We are all in agreement that the Indiana General Assembly has the ability to shape the business and economic culture of our state. This is why we pass bills like Senate Bill (SB) 7, a very popular bill approved by the Senate with a vote of 48-1. Just yesterday, this proposal was heard in the House of Representatives Ways and Means Committee. If this bill is signed into law, we would support a brand new Indy Eleven soccer stadium, increase funds for the Indianapolis convention center and keep the Indiana Pacers in Indy for at least another 25 years.

All of these goals make sense, right? We can all agree that it is important to invest in our city and increase the economic scope of our state. That’s why the bill passed the Senate with such bipartisanship. Since the General Assembly seems to be on the same page in regards to economic development, I have one question to pose. Why, then, are we ignoring some of Indiana’s largest employers when they call for a clear and inclusive hate crimes law?

Not two weeks ago, over 20 CEOs of major Indiana businesses signed a letter urging the General Assembly to approve a comprehensive hate crimes bill. Why is our business community outraged and speaking out? Because Senate Republicans ignored the calls of 74 percent of Hoosiers, numerous religious organizations, advocacy groups, countless businesses and even the governor himself when they stripped SB 12 of its inclusive list of protected characteristics.

I’m not surprised our state’s business community is appalled at what the Senate Republicans did to this bias crimes bill. They’ve already had to work through the ramifications of the damaging Religious Freedom Restoration Act (RFRA) in 2015, which pushed employers out of the state and threatened to cancel long-planned conventions. If we continue on this path of not having a meaningful bias crimes law on the books, I’m afraid that we will see a situation that could blow RFRA out of the water. Indiana CEOs know that a lack of bias crimes law will hurt our businesses. Our own governor knows the devastating impact of not passing an inclusive law this year.

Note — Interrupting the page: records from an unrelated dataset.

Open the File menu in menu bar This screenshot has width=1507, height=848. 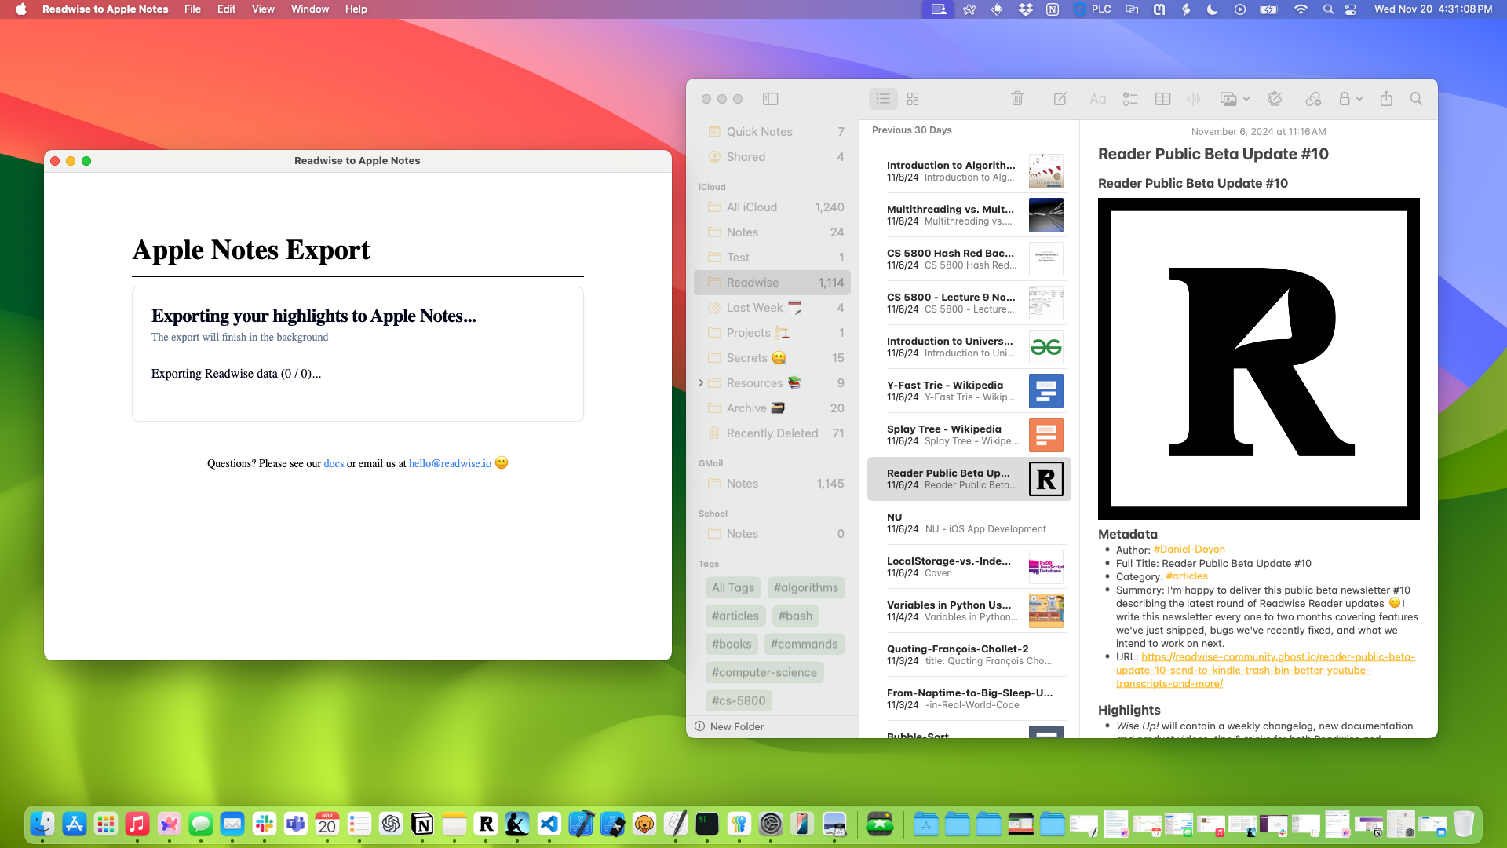pyautogui.click(x=192, y=9)
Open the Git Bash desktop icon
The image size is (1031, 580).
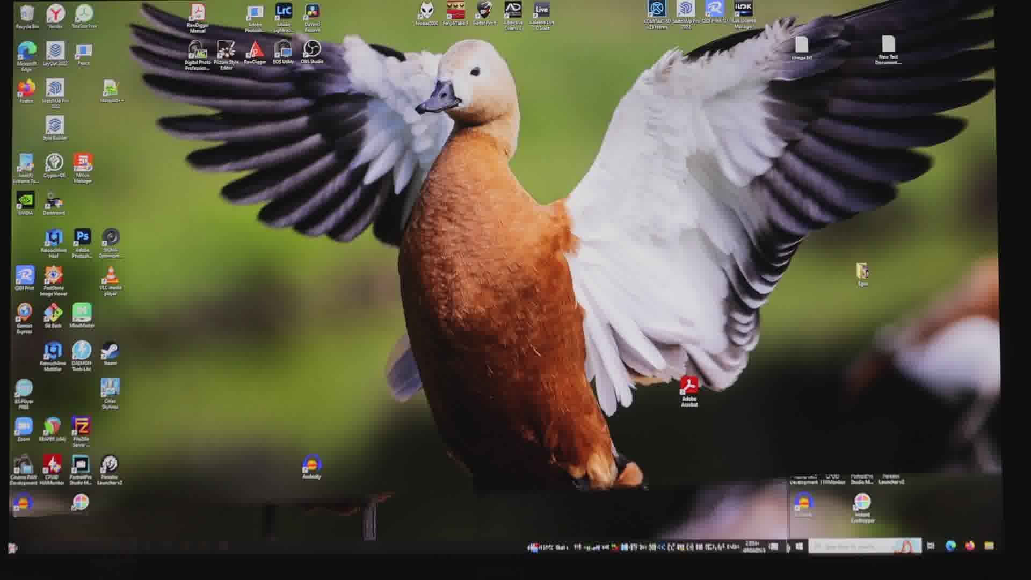pyautogui.click(x=53, y=313)
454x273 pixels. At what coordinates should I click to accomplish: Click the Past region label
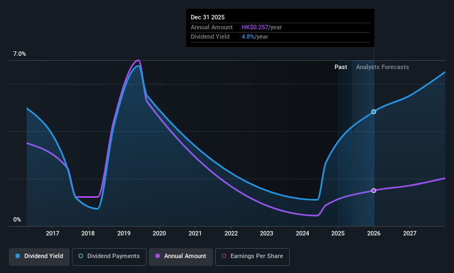pos(341,67)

Clearly, the General Assembly cares about economic development ⸺ about attracting larger and larger conventions to our state. That’s why the Senate already approved economic legislation this session such as SB 7 and SB 66. We have done our due diligence to invest in our state’s businesses, industries and economy. It would be a shame if all of that investment went to waste because of a failure to pass a tangible bias crimes law. Lost investments are a waste of taxpayer dollars. If the Republicans truly want to show that they support our business community and the majority of Hoosiers, then they will put the list of protected characteristics back into SB 12 and finally give the governor an inclusive bias crimes bill he can confidently sign into law.